Le grand public découvre son talent versatile. Principalement inspiré par les flows d’artistes anglais, par toutes les possibilités que permet la langue française, et pouvant poser sur tout type d’instrumental, Lpee rejette l’absurdité des étiquettes, bien trop étouffantes pour celui qui est en quête infinie de liberté artistique. “C’est assez rare de retrouver une seule esthétique sur un album. Les rappeurs qui viennent du boom rap, ou de la Jersey, très rapidement s’essaient à d’autres trucs, tout est mélangé. On a beaucoup tendance à vouloir catégoriser mais je trouve ça un peu ridicule”.

L’EP Intermède, sorti mi-2023, se révèle être une pièce maîtresse. Un projet qui annonce une nouvelle ère musicale, comme une respiration profonde avant l’acte suivant. Il se confie sur les coulisses de ses prochains morceaux, un prochain EP : “J’ai quand même envie de proposer quelque chose d’assez consistant, et surtout de revenir avec un univers bien marqué. Je vais travailler avec le compositeur Prinzly, que je trouve hyper talentueux. Et le but c’est d’essayer de travailler cette nouvelle couleur, cette nouvelle pâte musicale ensemble. J’ai déjà des idées bien précises de ce que j’ai envie d’amener. Reste plus qu’à mettre tout ça en pratique”. Les défis post Nouvelle École se révèlent comme une métamorphose, où l’artiste, submergé par la lumière soudaine des projecteurs, doit composer avec sa nouvelle notoriété. Il a rempli la Boule Noire à Paris, chez lui, l’élément central de son monde artistique. La scène, c’est ce qu’il attend le plus, pour rétablir la connexion avec le public.

La mode, un nouveau défi

Puisque la mode et la musique se nourrissent aujourd’hui mutuellement, le style fait naturellement partie intégrante de l’esthétique de Lpee. Comme une performance, une toile sur laquelle le rappeur peint une nouvelle forme d’expression artistique. De la danse de sa jeunesse, aux vibrations sur scène, tout cela fusionne avec son intérêt pour les vêtements. Le touche-à-tout étudie ce milieu, en autodidacte, pendant des années, il s’essaie même brièvement au stylisme. “J’ai compris que c’était un métier à part entière (rires). On m’a fait la proposition parce que les gens voyaient bien que j’aimais les vêtements. J’avais habillé des rappeurs pour des clips, et travaillé avec des marques d’accessoires, aussi. Ça a duré 6 mois.
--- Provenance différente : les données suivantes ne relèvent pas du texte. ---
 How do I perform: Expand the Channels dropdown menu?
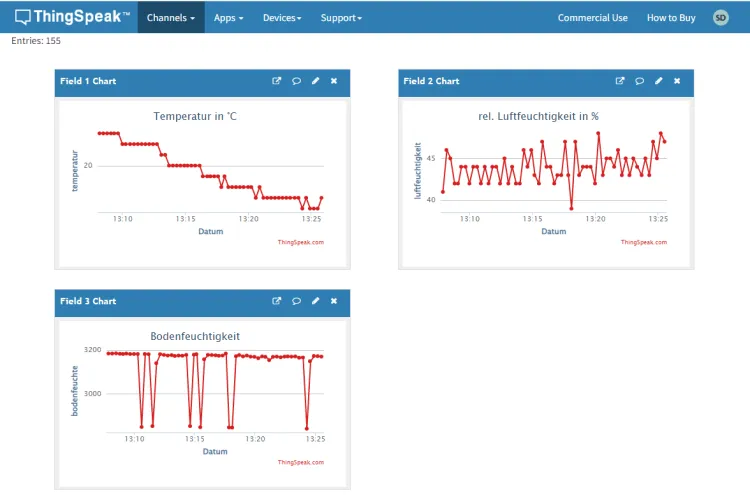tap(170, 18)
J’ai tenté le coup, je me suis dit que ce serait dommage de pas tenter l’expérience”.

L’évolution c’est aussi le parcours tracé avec Lacoste. Le passage de client à celui de collaborateur avec la marque. La première pièce Lacoste à l’adolescence, c’est symbolique pour Lpee. “Déjà à l’époque, c’était un investissement, et j’avais pas d’argent donc quand t’achetais la pièce t’étais content, tu la gardais dans un coin, tu faisais attention quand tu la repassais. Lacoste c’est une marque qui est autour de nous depuis qu’on est tout petit, portée par nos grands frères, nos oncles, nos parents… ça allait du polo chic à l’ensemble de survet’”. L’artiste exprime cette complicité naturelle avec la marque, notamment lorsqu’il évoque la paire L003 2K24, dont le coloris blanc, précisément, a su immédiatement captiver son attention. “Ce qui me plait le plus dans cette paire, c’est son identité marquée”.
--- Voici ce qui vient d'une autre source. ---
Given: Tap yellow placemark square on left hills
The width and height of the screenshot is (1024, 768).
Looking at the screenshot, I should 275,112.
2024 sera une année charnière pour Lpee, l’année des aspirations, de nouvelles concrétisations pour l’artiste en constante évolution. “On peut me souhaiter que la construction du projet se passe bien, (parce qu’on a tendance à s’arracher les cheveux en studio), plein de concerts, et que je sois toujours aussi épanoui dans ce que je fais. Normalement il n’y a pas trop de doutes. Surtout, qu’on s’échange beaucoup d’amour en concert quand on se voit, et à travers la musique. C’est le plus important”. Lpee continue d’écrire son histoire.